Hubble Telescope Captures a Stunning Image of a 'Snowball' of Stars
Situated approximately 158,000 light-years from Earth, NGC 2210 is believed to be around 11.6 billion years old, making it one of the more youthful globular clusters within the LMC.
The Hubble Space Telescope has gifted the world with a breathtaking image of a tightly-knit cluster of stars that bears an uncanny resemblance to a celestial snowball. This radiant spectacle is the globular cluster NGC 2210, located within the Large Magellanic Cloud (LMC), a satellite galaxy of the Milky Way.
Situated approximately 158,000 light-years from Earth, NGC 2210 is believed to be around 11.6 billion years old, making it one of the more youthful globular clusters within the LMC. To put this in perspective, NGC 2210 is only about 2.2 billion years younger than the universe itself.
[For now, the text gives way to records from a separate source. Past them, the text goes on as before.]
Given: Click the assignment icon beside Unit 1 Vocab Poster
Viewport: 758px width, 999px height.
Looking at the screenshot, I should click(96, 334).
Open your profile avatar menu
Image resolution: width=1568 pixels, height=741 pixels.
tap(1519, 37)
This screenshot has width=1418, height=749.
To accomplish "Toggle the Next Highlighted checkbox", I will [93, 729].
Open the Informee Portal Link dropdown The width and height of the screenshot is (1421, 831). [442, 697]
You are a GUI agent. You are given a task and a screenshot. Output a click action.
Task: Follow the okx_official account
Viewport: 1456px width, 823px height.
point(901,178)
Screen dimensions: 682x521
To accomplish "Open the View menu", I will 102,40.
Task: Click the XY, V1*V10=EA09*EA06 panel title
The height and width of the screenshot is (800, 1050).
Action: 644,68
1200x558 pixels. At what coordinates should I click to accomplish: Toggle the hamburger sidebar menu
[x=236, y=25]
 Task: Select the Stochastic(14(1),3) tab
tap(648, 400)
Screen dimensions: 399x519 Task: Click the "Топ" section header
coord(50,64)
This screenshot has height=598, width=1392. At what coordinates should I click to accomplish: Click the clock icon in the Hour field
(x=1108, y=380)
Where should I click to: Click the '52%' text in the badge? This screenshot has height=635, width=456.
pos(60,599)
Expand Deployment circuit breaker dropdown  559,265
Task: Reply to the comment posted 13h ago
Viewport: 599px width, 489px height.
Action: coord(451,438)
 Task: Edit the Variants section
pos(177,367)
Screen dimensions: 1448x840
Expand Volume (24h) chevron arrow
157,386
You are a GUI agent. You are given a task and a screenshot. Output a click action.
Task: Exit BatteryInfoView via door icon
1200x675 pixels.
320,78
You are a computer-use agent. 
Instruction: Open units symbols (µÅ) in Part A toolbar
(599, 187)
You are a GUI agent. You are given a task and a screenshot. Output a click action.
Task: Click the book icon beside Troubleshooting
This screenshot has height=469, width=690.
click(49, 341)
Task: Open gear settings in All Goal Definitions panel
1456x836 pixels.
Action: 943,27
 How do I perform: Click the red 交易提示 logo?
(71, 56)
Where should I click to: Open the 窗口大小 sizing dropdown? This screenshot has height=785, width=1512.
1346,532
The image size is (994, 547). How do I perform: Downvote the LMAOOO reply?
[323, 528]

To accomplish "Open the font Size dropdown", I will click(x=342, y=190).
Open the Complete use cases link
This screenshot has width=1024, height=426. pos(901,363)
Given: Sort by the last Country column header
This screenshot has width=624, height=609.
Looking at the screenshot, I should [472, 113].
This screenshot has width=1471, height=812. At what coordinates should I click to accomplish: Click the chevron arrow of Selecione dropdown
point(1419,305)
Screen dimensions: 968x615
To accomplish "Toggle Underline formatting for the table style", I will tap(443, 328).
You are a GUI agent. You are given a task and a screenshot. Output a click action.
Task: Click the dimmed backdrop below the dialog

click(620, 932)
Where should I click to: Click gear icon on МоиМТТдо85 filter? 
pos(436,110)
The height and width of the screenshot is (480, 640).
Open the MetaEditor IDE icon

Astronomers first spotted this cluster during a 2017 research campaign, utilizing data that contributed to the image we admire today.
Globular clusters like NGC 2210 consist of thousands to millions of stars that are incredibly stable due to their strong gravitational binding. This stability allows them to endure for extensive periods, making them ideal subjects for investigating ancient populations of stars.
What makes NGC 2210 even more captivating to astronomers is its age similarity to globular clusters within the Milky Way's halo. The discovery that NGC 2210 and other LMC globular clusters share ages with those in the Milky Way is particularly intriguing because these two galaxies formed independently.